适用场景
面向海外市场、涉及处理中国公民个人信息的出海企业,特别是业务中包含用户画像、自动化营销、面向儿童提供服务或需要处理用户数据转移请求的企业。
核心要点
1. 自动化决策的合规边界
《个保法》明确禁止利用自动化决策对个人实行不合理的差别待遇(如“大数据杀熟”)。企业需结合《深圳经济特区数据条例》和《反垄断指南》等规则,判断何为“交易条件相同”和“不合理差别”,并建立相应的风险评估与抗辩机制,以避免高额处罚。
2. 未成年人个人信息作为敏感信息
不满十四周岁未成年人的个人信息被明确列为敏感个人信息。处理此类信息必须取得监护人单独同意,且处理目的需具备充分必要性并采取严格保护措施。企业需建立有效的年龄识别机制和专门的未成年人信息处理规则。
3. 个人信息可携带权的落地挑战
《个保法》新增个人信息可携带权,个人可要求将其信息转移至指定的其他处理者。此权利旨在打破数据孤岛,但其具体行使范围(如哪些信息可转移)、前提条件及企业可拒绝的合法事由(如涉及商业秘密、技术不可行)尚待细则明确,企业需提前规划应对流程。
实务建议
- 审查并调整自动化决策(如个性化定价、推荐)机制,参照《深圳经济特区数据条例》评估是否存在‘不合理差别待遇’,并保留能证明交易条件存在‘实质性差别’或符合行业惯例的证据。
- 若业务可能触及未成年人,立即部署年龄验证机制(如输入年龄、结合行为分析),并制定独立的《儿童个人信息处理规则》,确保获取监护人单独同意。
- 提前规划个人信息可携带权的响应流程,明确可转移的信息范围(如优先考虑用户主动提供的数据)、技术实现方式及可能的收费政策,并在隐私政策中予以说明。
- 建立敏感个人信息(含未成年人信息)的专项处理台账,记录处理目的、必要性评估、同意获取情况及保护措施,以备监管核查。

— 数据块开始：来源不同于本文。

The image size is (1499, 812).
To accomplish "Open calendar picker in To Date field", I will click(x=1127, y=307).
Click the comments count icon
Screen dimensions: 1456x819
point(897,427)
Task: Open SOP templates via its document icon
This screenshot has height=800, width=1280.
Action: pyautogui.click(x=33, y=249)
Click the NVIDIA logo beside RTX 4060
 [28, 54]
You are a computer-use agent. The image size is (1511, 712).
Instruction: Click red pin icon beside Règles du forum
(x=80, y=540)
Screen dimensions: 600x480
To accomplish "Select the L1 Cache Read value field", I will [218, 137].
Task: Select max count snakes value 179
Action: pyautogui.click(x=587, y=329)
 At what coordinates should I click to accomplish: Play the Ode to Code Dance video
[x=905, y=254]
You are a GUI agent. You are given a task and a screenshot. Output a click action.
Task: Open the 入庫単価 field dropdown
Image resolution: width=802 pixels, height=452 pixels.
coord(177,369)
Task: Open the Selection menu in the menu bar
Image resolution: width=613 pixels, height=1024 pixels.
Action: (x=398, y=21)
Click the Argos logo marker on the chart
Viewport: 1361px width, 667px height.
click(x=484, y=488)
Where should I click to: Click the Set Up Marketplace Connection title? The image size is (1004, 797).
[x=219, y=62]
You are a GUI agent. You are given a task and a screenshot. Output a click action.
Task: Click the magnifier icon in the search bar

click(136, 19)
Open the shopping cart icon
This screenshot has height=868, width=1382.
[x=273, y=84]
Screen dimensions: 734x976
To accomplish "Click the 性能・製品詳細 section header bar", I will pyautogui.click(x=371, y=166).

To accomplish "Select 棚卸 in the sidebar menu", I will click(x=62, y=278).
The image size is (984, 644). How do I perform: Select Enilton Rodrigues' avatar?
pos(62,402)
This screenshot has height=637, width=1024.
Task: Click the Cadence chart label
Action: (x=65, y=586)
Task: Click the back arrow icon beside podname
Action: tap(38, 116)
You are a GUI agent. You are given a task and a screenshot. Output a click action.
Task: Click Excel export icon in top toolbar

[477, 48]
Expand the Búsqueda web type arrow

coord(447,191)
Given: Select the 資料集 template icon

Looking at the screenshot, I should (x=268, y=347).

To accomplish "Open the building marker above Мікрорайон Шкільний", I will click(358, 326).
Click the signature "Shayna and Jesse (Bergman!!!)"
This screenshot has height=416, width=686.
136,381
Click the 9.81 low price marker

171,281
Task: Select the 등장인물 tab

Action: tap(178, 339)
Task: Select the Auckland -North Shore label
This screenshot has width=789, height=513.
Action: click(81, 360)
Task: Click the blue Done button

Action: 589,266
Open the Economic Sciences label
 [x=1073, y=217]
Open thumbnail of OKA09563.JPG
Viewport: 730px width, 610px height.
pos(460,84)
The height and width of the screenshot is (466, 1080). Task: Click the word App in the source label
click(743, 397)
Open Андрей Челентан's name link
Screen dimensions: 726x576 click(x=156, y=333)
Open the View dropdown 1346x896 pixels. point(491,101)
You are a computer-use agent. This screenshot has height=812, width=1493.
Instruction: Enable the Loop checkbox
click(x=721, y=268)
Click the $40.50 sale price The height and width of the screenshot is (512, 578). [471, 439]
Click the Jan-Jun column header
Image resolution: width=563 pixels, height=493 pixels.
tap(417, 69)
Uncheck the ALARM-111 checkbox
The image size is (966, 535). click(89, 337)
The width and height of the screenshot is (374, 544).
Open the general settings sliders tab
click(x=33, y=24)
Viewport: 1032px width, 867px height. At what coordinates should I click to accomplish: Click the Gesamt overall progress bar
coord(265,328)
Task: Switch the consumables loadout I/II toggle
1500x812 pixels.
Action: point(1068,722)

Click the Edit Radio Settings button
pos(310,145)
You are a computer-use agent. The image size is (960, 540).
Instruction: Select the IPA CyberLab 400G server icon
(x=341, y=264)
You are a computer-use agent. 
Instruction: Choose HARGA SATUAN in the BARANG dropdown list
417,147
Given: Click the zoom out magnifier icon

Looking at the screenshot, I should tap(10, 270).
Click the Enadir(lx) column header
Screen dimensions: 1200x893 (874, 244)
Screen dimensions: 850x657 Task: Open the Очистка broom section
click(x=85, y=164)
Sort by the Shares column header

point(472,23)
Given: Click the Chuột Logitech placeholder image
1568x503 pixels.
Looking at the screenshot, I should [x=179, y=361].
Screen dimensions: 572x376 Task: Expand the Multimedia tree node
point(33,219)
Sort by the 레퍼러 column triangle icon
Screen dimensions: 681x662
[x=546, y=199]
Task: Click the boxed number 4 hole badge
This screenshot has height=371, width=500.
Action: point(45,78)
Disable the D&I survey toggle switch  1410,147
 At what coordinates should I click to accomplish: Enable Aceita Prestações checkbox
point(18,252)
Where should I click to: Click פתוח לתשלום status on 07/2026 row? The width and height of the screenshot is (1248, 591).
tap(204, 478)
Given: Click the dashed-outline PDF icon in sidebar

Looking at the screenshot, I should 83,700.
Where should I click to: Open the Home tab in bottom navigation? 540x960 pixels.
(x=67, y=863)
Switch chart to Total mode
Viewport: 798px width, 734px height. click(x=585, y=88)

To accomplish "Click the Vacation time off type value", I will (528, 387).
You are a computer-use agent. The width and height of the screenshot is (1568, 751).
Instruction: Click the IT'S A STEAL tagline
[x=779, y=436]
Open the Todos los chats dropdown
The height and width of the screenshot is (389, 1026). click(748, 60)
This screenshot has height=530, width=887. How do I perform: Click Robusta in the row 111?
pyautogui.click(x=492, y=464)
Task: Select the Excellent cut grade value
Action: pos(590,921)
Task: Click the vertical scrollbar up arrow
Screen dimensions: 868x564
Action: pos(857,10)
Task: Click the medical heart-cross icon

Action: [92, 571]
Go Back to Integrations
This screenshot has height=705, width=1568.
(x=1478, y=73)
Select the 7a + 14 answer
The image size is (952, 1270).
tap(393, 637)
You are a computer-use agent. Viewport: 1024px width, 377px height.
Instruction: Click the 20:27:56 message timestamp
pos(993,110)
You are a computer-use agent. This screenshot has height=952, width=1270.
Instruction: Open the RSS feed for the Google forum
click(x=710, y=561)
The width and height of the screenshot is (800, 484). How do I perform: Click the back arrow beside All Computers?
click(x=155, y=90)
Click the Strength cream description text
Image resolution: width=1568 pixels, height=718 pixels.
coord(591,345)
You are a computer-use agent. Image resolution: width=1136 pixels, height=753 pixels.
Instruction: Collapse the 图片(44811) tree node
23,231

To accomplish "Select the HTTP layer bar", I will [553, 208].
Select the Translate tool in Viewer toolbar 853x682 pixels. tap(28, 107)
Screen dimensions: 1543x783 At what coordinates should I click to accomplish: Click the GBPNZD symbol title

- 持续关注网信部门后续发布的关于自动化决策差别待遇、可携带权实施细则的官方解释与执法案例,及时调整内部合规策略。
风险提示
- 误区:认为‘新用户优惠’一定合规。注意:需在合理期限内进行,且避免对‘交易条件相同’的老用户构成不合理歧视。
- 误区:认为取得一次性概括同意即可处理儿童信息。注意:必须就处理儿童信息取得监护人的‘单独’、‘明确’同意。
- 注意事项:在应对可携带权请求时,切勿简单拒绝或全部提供。需谨慎区分用户提供的数据与自身生成的推断数据(如信用评分),后者可能不属于必须转移的范围。
- 注意事项:自动化决策的合规举证责任在企业方。若无法证明差别待遇的合理性,可能面临最高上一年度营业额5%的巨额罚款。